Elizabeth Peters, Naked Once More (1989). Set in the wicked world of New York publishing rather than Peters’ usual setting of Egyptian archaeology, this novel still features a flamboyant detective-heroine.  Jacqueline Kirby, a woman of a certain age, is a successful novelist, a dedicated snoop, and a skilled observer of human nature.  Selected to write the sequel to the best seller of an author who mysteriously disappeared seven years previously, Jacqueline discovers the nastiness of the author’s family and friends and becomes more interested in unraveling the mystery than completing her writing assignment.  Her mixture of unconventional behavior, piercing psychology, sharp tongue, and sound judgment make her a very entertaining detective. 
Clive Cussler, The Chase (2007).  This action novel presents a detective agency’s quest to identify and capture a murdering bank robber in the Rocky Mountain States.  Cussler, as usual, provides plenty of engineering details on the 1906 state-of-the-art machinery used by the detective and the robber – automobiles, motorcycles, and most spectacularly, steam locomotives.  The reader knows the methods and identity of the robber from the beginning and the suspense is based on the painstaking methods of the detective and his colleagues in solving the riddles, chiefly how the robber manages to vanish after each murderous heist.

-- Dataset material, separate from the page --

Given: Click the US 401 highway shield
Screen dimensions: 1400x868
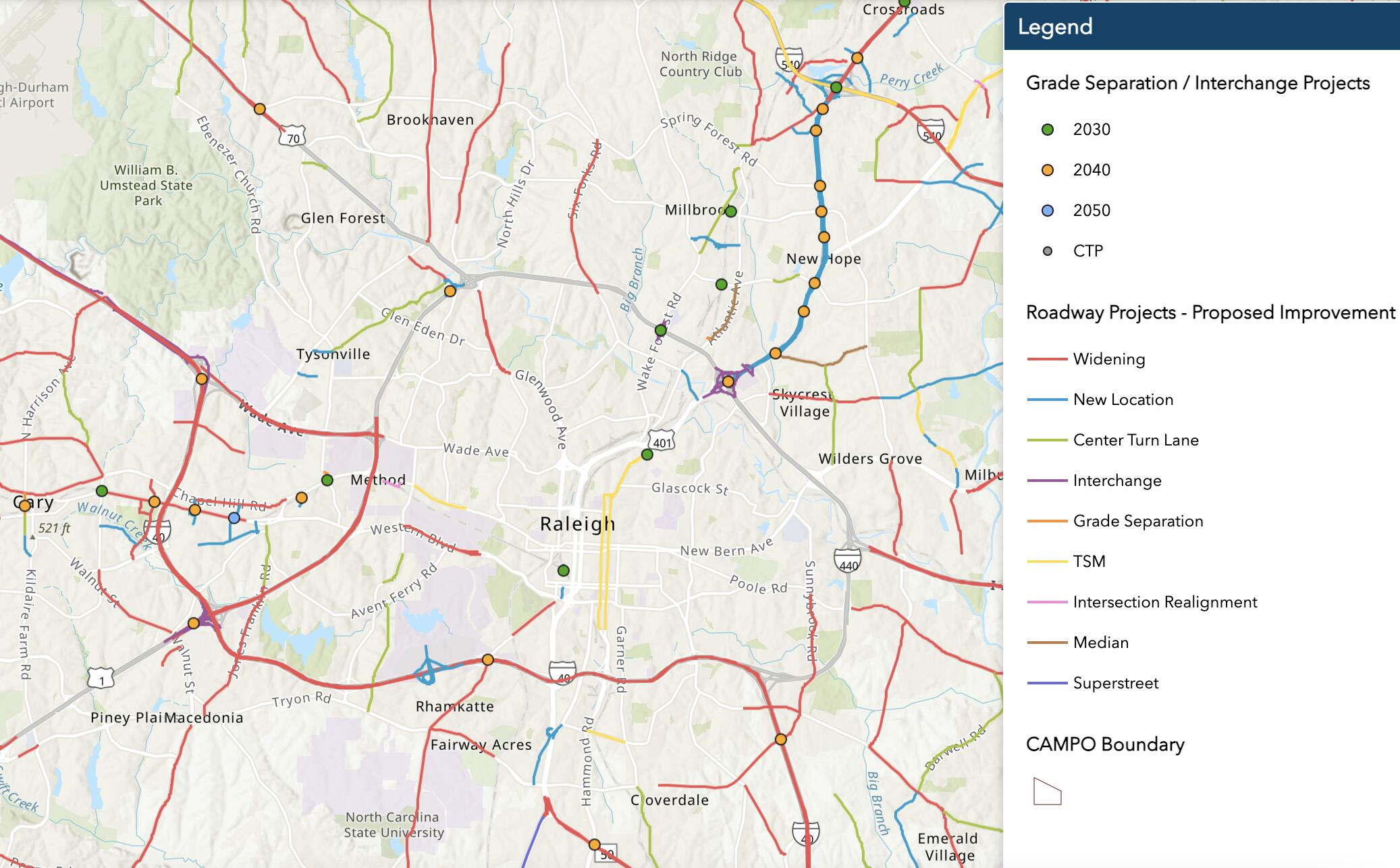Looking at the screenshot, I should point(662,442).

There is plenty of action and tension and a welcome respite from Dirk Pitt’s piercing green eyes and NUMA’s underwater machinery. 
Louis L’Amour, Sitka (1957).  This tale of adventure and romance is woven around the transition of Alaska from brutal exploitation by the Russian-America Trading Company to a Territory of the United States.  The hero, Jean LaBarge, grows up an orphan on the border of a Great Swamp near the Susquehanna in Pennsylvania.  As a teenager he journeys west as a trapper and mountain man, eventually making his way to San Francisco.  He becomes a successful businessman in the fur trade and pursues his interest in the land of Alaska in his spare time.  Eventually he buys a ship and travels there as a trader.  The heroine is a Russian princess and a niece of the Czar.  There are plenty of historical and geographical details and many colorful characters in this conventional but entertaining historical romance.   
Martha Grimes, Help the Poor Struggler (1985).  Grimes, an accomplished author or the British mystery, happens to be an American.  Each of her novels carries the title of an English pug.  This one is a grungy pub in Devon where Freddie, the elderly, arthritic owner, sings along with Elvis on the blaring juke box.  Scotland Yard’s suave superintendent Richard Jury has his first encounter with the irascible, egotistical Devon-Cornwall Division Commander Brian Macalvie.  Jury is not intimidated and his hypochondriacal Sergeant Wiggins finds a recipient for his foul Fisherman’s Friends lozenges. Macalvie, with his aggressive, hardboiled manner, styles himself as infallible but he is haunted by a bloody murder 20 years prior.  Jury’s Chief Superintendent Racer, tormented by the ginger cat Cyril, his elderly, agoraphobic neighbor Mrs. Wasserman, and his aristocratic friend Melrose Plant, who had abdicated hit title of Lord Ardry, all add colorful humor to the tale.  But it is 8-year-old Lady Jessica Mary Allan-Ashcroft who steals the show and leads the detectives to the resolution.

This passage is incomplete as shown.